- TASK STATEMENT:
Quote the records below word for word, please, from the very first line through the one that contains "Click the 更换绑定", and nothing beyond it.

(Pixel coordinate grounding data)
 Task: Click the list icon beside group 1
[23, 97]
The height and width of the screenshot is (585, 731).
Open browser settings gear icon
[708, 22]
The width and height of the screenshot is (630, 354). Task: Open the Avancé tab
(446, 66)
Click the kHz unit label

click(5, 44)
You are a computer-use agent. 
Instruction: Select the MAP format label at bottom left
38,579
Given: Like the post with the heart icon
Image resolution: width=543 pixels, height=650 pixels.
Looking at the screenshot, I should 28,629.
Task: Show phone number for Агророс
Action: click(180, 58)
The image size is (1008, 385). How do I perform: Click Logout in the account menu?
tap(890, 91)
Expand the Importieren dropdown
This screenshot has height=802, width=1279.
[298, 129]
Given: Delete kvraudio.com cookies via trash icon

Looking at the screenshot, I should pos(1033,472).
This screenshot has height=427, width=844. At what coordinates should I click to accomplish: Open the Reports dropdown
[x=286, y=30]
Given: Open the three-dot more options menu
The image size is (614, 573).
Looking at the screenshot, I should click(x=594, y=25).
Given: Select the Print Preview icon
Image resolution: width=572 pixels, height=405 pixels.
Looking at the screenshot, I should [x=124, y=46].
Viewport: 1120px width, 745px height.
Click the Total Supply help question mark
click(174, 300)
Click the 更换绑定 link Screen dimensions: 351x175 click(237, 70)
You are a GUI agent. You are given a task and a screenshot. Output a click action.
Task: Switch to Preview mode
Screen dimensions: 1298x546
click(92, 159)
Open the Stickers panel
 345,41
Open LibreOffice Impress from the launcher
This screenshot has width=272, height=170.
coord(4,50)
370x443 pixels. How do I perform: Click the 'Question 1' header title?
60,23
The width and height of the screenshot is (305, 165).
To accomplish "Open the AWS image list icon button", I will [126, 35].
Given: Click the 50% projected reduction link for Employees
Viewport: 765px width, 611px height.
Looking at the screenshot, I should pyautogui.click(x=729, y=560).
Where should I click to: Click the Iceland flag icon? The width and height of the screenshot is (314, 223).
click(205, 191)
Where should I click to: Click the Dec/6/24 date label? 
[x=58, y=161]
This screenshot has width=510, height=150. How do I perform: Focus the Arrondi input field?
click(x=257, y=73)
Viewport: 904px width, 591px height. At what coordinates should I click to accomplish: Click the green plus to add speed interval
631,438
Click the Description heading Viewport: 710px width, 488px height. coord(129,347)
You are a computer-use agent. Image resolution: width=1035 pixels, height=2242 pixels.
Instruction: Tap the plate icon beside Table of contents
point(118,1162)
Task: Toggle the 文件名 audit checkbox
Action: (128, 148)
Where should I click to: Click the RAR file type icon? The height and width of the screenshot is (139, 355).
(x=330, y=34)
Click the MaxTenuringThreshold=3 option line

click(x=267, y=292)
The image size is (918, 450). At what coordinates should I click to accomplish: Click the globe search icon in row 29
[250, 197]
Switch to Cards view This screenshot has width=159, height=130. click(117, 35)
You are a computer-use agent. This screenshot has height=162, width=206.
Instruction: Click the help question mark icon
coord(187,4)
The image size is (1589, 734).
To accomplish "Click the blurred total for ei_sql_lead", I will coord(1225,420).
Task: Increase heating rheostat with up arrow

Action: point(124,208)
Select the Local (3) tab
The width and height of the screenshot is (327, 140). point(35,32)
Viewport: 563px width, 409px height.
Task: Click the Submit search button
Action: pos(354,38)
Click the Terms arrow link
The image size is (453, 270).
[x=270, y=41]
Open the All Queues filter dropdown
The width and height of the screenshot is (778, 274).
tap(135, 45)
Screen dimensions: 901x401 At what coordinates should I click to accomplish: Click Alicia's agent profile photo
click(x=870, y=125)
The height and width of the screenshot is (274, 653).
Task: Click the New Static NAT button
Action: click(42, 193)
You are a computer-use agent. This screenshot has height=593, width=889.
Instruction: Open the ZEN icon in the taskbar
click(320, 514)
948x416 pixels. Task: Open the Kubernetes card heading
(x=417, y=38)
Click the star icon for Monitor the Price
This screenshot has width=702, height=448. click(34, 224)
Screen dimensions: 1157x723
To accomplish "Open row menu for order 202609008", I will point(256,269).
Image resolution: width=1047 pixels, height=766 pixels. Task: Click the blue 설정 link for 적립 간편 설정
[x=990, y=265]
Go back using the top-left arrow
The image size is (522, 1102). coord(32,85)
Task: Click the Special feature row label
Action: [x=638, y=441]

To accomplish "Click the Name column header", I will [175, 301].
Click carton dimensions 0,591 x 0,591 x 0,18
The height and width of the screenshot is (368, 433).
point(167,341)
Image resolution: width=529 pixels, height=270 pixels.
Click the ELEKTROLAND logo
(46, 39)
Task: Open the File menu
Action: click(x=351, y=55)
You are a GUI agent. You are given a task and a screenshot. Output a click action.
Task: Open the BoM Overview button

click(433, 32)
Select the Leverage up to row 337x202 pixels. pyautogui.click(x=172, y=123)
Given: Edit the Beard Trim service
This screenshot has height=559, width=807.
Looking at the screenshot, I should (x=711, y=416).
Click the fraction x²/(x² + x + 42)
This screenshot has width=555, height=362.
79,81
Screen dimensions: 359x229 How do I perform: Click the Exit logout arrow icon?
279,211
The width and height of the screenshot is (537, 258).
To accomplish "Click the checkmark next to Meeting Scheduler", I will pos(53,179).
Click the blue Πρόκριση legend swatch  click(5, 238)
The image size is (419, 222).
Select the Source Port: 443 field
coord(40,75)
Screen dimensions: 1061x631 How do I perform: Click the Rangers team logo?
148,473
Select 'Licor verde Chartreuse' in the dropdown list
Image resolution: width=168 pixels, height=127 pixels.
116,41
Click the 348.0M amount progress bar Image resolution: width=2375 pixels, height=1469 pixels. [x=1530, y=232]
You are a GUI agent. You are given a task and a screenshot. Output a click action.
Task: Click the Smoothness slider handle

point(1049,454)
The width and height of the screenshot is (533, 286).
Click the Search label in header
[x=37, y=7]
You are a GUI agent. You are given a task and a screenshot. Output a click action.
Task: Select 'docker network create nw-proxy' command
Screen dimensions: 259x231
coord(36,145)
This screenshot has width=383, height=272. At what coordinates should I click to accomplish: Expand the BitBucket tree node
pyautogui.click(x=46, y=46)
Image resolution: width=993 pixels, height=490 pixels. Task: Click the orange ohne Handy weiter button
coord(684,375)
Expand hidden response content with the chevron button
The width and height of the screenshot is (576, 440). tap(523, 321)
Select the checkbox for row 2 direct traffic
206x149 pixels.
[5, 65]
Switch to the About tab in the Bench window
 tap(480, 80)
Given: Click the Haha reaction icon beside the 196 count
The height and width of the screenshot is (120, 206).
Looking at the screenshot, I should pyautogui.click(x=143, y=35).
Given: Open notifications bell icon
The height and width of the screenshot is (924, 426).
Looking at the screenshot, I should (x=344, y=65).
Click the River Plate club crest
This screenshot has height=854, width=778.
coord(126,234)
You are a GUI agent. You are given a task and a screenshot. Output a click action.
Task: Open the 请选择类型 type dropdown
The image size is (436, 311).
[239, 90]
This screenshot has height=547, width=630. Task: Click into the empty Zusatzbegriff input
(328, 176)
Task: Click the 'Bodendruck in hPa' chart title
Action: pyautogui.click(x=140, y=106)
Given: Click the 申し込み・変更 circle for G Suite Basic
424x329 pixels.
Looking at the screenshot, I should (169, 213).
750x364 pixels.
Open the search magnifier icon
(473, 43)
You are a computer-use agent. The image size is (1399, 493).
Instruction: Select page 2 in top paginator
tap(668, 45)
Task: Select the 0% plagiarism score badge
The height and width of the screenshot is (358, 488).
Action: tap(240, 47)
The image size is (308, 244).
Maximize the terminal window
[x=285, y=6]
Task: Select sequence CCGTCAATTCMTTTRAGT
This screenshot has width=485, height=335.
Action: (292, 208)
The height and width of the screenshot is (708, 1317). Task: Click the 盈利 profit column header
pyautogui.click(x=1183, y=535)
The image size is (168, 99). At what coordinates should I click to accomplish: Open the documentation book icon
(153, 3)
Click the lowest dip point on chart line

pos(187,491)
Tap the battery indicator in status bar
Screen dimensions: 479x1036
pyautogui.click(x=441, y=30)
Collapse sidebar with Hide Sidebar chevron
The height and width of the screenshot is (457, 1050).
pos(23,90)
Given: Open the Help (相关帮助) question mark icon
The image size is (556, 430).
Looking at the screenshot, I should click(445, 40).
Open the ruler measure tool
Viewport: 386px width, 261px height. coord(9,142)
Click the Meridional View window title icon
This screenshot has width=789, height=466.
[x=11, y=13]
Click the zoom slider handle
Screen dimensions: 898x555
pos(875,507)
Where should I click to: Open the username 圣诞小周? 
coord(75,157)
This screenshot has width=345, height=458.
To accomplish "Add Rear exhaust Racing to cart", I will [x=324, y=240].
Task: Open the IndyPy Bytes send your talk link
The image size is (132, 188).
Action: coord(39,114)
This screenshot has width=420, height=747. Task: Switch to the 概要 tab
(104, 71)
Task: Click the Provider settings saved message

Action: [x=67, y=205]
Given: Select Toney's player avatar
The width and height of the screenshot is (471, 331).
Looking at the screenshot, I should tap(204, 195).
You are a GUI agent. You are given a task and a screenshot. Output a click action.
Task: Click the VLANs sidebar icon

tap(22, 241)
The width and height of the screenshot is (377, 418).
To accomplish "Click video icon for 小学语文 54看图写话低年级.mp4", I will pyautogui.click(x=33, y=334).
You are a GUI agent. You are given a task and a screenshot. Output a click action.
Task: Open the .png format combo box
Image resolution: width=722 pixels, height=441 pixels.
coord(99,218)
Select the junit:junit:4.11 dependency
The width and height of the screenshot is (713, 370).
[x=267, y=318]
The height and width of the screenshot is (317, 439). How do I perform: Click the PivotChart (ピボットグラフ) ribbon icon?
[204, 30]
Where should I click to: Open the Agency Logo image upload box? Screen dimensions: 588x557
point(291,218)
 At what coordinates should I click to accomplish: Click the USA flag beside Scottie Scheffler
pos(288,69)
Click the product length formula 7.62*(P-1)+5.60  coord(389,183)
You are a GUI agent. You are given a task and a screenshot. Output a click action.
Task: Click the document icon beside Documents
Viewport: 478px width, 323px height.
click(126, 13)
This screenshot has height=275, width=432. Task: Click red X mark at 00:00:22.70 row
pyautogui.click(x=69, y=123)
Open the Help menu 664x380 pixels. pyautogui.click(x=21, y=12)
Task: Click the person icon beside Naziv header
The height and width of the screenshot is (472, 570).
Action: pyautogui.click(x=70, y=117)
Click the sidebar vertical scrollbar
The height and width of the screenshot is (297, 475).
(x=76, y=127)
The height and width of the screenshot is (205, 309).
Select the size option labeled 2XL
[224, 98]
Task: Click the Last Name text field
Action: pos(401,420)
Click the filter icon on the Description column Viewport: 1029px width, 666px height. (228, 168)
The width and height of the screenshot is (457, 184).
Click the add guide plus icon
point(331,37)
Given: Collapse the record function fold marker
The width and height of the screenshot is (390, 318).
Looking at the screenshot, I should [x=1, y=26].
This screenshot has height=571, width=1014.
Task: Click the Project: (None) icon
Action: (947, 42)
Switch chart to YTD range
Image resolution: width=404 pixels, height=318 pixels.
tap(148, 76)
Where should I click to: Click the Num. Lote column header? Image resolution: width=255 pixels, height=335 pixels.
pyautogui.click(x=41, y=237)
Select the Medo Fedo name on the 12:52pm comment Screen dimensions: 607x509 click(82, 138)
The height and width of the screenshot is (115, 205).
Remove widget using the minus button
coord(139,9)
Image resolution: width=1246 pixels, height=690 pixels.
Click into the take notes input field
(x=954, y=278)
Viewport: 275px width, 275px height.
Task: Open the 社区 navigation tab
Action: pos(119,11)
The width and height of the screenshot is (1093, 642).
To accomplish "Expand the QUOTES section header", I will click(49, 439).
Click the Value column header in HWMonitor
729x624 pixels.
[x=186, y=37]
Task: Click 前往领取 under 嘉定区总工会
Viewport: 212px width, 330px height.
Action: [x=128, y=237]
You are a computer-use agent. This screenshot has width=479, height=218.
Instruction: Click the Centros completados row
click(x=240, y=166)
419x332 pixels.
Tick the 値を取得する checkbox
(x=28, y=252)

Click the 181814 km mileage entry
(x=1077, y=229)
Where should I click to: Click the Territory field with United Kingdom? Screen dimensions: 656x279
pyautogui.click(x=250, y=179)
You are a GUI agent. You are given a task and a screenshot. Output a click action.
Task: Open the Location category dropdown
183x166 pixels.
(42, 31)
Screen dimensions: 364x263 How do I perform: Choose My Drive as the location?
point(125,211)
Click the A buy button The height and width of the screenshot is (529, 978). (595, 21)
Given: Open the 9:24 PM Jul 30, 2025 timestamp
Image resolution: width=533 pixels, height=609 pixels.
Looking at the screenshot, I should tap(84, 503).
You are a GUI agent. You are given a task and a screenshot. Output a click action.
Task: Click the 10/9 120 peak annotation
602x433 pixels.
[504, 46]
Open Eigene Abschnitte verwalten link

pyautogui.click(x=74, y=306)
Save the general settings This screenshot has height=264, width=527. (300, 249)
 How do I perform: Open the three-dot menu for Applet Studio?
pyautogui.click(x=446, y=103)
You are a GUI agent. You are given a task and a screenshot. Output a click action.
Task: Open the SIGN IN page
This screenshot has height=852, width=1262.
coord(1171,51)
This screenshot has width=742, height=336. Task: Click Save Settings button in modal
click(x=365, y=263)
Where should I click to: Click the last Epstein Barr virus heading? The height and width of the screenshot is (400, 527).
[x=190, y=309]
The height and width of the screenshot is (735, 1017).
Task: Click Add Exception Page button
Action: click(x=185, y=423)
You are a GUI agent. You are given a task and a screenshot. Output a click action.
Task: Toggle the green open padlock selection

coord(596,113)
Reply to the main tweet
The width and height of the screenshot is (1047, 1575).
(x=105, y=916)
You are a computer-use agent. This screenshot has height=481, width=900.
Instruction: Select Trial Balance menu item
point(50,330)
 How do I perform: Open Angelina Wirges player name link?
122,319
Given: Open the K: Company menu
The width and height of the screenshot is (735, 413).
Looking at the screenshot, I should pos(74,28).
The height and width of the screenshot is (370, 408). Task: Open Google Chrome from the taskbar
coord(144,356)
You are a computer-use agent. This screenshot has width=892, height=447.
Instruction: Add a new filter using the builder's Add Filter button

- OUTPUT FOR THIS TASK:
 Task: Click the list icon beside group 1
[23, 97]
The height and width of the screenshot is (585, 731).
Open browser settings gear icon
[708, 22]
The width and height of the screenshot is (630, 354). Task: Open the Avancé tab
(446, 66)
Click the kHz unit label

click(5, 44)
You are a computer-use agent. 
Instruction: Select the MAP format label at bottom left
38,579
Given: Like the post with the heart icon
Image resolution: width=543 pixels, height=650 pixels.
Looking at the screenshot, I should 28,629.
Task: Show phone number for Агророс
Action: click(180, 58)
The image size is (1008, 385). How do I perform: Click Logout in the account menu?
tap(890, 91)
Expand the Importieren dropdown
This screenshot has height=802, width=1279.
[298, 129]
Given: Delete kvraudio.com cookies via trash icon

Looking at the screenshot, I should pos(1033,472).
This screenshot has height=427, width=844. At what coordinates should I click to accomplish: Open the Reports dropdown
[x=286, y=30]
Given: Open the three-dot more options menu
The image size is (614, 573).
Looking at the screenshot, I should click(x=594, y=25).
Given: Select the Print Preview icon
Image resolution: width=572 pixels, height=405 pixels.
Looking at the screenshot, I should [x=124, y=46].
Viewport: 1120px width, 745px height.
Click the Total Supply help question mark
click(174, 300)
Click the 更换绑定 link Screen dimensions: 351x175 click(237, 70)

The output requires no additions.